Индивид и социум на средневековом Западе - страница 189

Шрифт
Интервал

стр.

Луи Дюмон, поднимаясь над наблюдениями об отдельных цивилизациях в их отношении к человеческой личности, вводит следующее противопоставление двух основных ее типов: homo hierarchicus (индивид, всецело включенный в социальное целое и поглощенный им) являет собою контраст по отношению к homo aequalis, образующему подлинную основу этого целого[384]. В первом случае отдельный человек есть не более, нежели компонент иерархии, он как бы обезличен и лишен самостоятельной ценности. Таковы, по Дюмону, некоторые восточные цивилизации, основанные на конфуцианстве, буддизме и подобных религиозных системах. Второй тип предполагает отрицание всякого рода нивелировки индивидов, каждому из которых культура придает самодовлеющую значимость. Легко догадаться, что второй тип получает у Дюмона «прописку» в античной и иудеохристианской культурах.

Соображения этого ученого, разумеется, имеют под собой определенные основания, но, как и при всякой претендующей на глобальность классификации, к тому же сводимой к двучленной схеме, они чрезмерно универсальны и могут служить скорее в качестве исходной рабочей гипотезы. Это своего рода идеальный тип, который едва ли может получить достаточные обоснования при более детальном и углубленном исследовании конкретного материала.

• ЧТО СДЕЛАТЬ:
Перечислите все религиозные системы и культуры, которые названы во фрагменте о типологии личности у Дюмона.

• ИЗВЛЕЧЕННЫЕ ДАННЫЕ:

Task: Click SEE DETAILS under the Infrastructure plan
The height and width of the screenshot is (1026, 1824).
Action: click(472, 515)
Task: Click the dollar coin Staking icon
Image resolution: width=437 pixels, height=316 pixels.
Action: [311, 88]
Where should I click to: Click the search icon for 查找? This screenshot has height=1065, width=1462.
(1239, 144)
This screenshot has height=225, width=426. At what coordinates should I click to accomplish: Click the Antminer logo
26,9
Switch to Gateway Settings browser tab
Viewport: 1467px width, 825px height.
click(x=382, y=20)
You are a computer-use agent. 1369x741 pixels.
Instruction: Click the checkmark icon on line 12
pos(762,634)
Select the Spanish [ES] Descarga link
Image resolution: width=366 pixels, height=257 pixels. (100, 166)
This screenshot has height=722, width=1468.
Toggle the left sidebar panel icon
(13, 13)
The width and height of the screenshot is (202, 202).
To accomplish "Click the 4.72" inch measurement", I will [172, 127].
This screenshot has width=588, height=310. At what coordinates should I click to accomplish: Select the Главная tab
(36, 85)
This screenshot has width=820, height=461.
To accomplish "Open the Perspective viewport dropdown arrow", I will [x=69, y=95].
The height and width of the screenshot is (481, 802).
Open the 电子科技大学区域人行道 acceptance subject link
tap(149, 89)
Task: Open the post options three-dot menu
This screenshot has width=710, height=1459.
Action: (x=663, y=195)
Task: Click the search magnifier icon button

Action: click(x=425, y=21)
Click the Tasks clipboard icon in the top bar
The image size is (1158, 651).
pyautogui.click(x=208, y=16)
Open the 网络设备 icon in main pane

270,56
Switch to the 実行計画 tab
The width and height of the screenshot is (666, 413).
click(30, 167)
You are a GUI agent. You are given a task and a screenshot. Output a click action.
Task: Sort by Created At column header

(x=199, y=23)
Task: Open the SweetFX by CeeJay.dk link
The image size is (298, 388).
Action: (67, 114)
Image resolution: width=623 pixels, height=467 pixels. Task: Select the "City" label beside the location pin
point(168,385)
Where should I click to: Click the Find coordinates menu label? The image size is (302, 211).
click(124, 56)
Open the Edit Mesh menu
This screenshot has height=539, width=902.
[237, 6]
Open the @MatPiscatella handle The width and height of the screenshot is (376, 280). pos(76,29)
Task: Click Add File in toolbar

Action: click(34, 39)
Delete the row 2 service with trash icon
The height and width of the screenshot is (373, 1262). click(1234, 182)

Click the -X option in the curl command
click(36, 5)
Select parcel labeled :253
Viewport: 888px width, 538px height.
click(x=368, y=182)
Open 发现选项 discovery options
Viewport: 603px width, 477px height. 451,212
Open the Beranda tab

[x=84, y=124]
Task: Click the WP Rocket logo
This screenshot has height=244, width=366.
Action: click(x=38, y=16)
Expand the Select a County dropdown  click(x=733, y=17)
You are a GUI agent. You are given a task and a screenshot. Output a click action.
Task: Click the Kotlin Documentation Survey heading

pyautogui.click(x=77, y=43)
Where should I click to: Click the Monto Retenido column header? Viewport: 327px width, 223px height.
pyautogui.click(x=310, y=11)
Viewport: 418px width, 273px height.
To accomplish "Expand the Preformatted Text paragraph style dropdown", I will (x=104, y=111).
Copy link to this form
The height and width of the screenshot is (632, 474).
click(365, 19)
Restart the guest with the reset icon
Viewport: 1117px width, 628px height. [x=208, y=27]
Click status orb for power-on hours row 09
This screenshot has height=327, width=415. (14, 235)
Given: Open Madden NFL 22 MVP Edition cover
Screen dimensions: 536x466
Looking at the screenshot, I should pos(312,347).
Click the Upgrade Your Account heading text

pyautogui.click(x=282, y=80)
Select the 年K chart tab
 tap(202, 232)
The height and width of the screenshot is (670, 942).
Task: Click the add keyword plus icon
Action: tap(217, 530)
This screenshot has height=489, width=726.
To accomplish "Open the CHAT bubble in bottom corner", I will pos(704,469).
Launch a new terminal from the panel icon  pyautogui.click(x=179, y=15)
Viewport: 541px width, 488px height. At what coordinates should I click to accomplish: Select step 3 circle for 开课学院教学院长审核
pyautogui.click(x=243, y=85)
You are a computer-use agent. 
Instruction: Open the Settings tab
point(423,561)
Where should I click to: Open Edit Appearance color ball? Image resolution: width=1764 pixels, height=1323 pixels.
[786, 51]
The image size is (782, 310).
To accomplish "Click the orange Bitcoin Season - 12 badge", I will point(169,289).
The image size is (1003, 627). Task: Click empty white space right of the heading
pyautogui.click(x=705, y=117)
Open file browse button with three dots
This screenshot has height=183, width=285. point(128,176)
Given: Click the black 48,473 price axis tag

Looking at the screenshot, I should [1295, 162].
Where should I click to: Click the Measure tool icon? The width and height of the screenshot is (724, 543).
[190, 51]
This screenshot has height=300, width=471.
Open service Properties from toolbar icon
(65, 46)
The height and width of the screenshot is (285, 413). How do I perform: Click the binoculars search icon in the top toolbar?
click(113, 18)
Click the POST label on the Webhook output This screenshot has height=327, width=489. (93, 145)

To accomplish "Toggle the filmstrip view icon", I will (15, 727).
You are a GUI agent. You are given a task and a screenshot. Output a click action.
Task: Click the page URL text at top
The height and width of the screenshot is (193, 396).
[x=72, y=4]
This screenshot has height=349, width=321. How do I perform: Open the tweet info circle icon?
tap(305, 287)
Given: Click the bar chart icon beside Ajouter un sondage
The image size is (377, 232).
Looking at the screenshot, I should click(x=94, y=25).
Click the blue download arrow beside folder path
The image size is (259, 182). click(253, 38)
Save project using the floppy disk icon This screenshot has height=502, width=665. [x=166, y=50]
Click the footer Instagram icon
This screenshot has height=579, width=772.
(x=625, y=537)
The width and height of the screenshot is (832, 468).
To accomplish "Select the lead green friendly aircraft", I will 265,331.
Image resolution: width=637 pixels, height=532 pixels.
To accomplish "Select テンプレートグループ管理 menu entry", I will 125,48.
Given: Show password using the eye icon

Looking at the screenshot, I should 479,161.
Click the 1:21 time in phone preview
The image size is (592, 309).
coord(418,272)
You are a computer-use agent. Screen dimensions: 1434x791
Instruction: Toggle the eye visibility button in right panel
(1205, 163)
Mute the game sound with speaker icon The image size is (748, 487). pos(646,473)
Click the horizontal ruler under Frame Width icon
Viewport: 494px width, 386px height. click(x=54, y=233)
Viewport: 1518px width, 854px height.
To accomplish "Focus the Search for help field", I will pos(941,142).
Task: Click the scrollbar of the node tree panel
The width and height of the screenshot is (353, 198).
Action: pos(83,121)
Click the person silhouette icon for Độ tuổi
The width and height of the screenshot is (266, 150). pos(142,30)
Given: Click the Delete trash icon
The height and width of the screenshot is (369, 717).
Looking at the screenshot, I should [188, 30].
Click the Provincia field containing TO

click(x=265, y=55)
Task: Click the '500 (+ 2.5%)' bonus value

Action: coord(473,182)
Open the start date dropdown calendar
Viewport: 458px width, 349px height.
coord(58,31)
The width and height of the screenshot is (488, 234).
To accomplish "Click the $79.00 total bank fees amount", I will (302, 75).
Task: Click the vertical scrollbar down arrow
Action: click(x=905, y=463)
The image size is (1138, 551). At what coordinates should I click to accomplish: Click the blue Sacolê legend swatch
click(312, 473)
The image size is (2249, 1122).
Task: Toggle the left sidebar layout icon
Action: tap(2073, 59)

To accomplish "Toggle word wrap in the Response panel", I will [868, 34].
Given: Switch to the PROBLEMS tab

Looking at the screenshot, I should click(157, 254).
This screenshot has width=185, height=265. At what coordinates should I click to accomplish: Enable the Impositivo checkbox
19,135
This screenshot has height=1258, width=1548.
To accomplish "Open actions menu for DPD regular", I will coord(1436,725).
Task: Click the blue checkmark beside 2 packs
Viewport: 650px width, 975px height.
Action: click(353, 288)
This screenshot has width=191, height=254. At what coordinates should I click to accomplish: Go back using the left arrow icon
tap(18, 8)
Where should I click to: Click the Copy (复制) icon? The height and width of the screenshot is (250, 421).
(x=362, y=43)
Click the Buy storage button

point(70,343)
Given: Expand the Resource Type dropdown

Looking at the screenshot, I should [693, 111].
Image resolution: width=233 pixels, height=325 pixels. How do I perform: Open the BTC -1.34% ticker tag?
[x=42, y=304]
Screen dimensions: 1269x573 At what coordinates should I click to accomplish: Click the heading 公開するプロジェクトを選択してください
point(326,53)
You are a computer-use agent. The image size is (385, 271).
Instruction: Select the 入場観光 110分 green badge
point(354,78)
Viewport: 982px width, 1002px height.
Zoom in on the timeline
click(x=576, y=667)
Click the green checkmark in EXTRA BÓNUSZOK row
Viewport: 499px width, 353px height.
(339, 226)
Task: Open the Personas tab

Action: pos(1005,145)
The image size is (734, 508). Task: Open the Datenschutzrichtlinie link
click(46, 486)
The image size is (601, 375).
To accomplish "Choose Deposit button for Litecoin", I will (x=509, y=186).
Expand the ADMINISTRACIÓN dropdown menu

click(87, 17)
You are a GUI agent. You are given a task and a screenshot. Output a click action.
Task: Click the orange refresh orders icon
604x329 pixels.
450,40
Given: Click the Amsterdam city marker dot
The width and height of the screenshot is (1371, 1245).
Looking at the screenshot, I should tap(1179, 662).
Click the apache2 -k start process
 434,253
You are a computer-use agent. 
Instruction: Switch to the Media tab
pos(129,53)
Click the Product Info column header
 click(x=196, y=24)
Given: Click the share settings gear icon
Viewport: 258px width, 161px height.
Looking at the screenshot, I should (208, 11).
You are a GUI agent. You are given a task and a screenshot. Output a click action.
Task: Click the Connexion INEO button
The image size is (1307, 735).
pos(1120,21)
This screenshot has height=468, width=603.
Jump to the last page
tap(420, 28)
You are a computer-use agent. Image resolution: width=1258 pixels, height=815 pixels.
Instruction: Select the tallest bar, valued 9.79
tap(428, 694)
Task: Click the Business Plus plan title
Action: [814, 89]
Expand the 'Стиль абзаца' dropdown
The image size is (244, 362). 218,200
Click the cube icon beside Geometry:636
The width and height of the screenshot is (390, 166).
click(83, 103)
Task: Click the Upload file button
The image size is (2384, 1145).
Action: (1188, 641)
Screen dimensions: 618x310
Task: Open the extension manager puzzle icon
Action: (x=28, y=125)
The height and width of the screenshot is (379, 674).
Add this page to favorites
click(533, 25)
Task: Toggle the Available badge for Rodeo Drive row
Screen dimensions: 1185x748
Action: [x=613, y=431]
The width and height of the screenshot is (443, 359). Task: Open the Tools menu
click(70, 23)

• ПИСЬМЕННЫЙ ОТВЕТ:
Во фрагменте названы конфуцианство, буддизм, античная культура и иудеохристианская культура.